# Me, Myself and I    (Images from my Webcam)



## eddyk (Nov 4, 2005)

Me, just various images i've taken of myself with my webcam over the last few months...


----------



## Corry (Nov 4, 2005)

In that first one....are you wearing a pink shirt with the collar popped?  

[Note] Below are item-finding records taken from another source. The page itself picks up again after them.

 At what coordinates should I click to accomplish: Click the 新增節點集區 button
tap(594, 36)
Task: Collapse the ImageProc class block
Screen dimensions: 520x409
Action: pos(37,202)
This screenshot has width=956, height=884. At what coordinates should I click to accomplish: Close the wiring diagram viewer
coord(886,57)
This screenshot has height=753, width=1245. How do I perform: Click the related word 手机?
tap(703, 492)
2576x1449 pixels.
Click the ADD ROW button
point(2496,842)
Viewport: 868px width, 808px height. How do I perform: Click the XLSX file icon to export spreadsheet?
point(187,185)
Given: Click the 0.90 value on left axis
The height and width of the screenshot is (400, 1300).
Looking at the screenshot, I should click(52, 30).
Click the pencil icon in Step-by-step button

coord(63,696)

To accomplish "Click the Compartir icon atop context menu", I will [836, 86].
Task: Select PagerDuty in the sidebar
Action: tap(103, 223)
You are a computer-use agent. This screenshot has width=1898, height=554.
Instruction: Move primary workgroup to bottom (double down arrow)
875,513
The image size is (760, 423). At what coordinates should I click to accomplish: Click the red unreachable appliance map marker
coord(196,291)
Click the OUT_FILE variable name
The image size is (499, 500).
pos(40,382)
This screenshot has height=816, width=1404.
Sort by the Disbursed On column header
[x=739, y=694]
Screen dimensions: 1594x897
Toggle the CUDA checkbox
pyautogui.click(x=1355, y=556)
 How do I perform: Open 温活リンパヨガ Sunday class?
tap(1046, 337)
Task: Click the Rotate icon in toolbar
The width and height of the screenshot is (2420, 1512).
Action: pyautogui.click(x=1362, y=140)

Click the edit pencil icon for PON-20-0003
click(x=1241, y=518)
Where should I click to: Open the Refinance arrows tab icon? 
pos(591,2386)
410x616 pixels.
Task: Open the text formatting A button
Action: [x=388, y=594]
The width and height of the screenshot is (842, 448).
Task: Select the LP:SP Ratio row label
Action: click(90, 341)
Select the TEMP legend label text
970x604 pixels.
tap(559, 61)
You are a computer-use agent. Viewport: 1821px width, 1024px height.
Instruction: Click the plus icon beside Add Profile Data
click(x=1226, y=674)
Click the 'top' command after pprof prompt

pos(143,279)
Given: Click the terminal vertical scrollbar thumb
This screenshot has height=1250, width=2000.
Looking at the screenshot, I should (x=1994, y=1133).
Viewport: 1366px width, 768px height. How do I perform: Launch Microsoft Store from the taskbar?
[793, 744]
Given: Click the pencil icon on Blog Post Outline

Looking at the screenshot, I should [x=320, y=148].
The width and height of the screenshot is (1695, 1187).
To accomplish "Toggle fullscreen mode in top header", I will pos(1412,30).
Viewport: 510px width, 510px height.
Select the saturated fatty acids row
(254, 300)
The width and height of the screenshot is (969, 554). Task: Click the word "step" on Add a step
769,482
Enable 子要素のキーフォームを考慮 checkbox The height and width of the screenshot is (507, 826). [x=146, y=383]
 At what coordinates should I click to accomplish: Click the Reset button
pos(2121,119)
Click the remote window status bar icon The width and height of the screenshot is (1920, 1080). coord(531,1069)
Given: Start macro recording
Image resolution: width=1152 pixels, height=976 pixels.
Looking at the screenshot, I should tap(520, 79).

And you get bored easily, dontcha? 

Oh, and welcome to the forum


----------



## eddyk (Nov 4, 2005)

There are 4 pics of me in the same pink shirt with the collar popped 

And yes, I an very bored...most of the time.


----------



## LaFoto (Nov 4, 2005)

*I want that Hitler imitation out!*


----------



## eddyk (Nov 4, 2005)

Could of said it via PM ^^


It's gone now anyway.


----------



## terri (Nov 4, 2005)

eddyk said:
			
		

> Could of said it via PM ^^
> 
> 
> It's gone now anyway.


 Sometimes we choose to say things publicly so others may learn what's not tolerated, as well.  

Now you know.


----------



## eddyk (Nov 4, 2005)

Bah.


Embarassed me.


Could of said please aswell.


----------



## terri (Nov 4, 2005)

eddyk said:
			
		

> Bah.
> 
> 
> Embarassed me.
> ...


 Check your pm.


----------



## ShutteredEye (Nov 4, 2005)

eddyk said:
			
		

> Bah.
> 
> 
> Embarassed me.
> ...



Well, given she's from Germany, I imagine it's a bit of touchy subject, mmm?


----------



## LaFoto (Nov 5, 2005)

mountainlander said:
			
		

> Well, given she's from Germany, I imagine it's a bit of touchy subject, mmm?


 
Guess you are very right here, Robert.
Some things bring out immediate reactions in me.
No apologies.

But still friends, Eddy.
No worries.


----------



## jstuedle (Nov 6, 2005)

> Could of said please aswell.





> Well, given she's from Germany, I imagine it's a bit of touchy subject, mmm?


 
Some issues are of such a hot button topic, being polite is not an option. On the other hand, we all make mistakes.


----------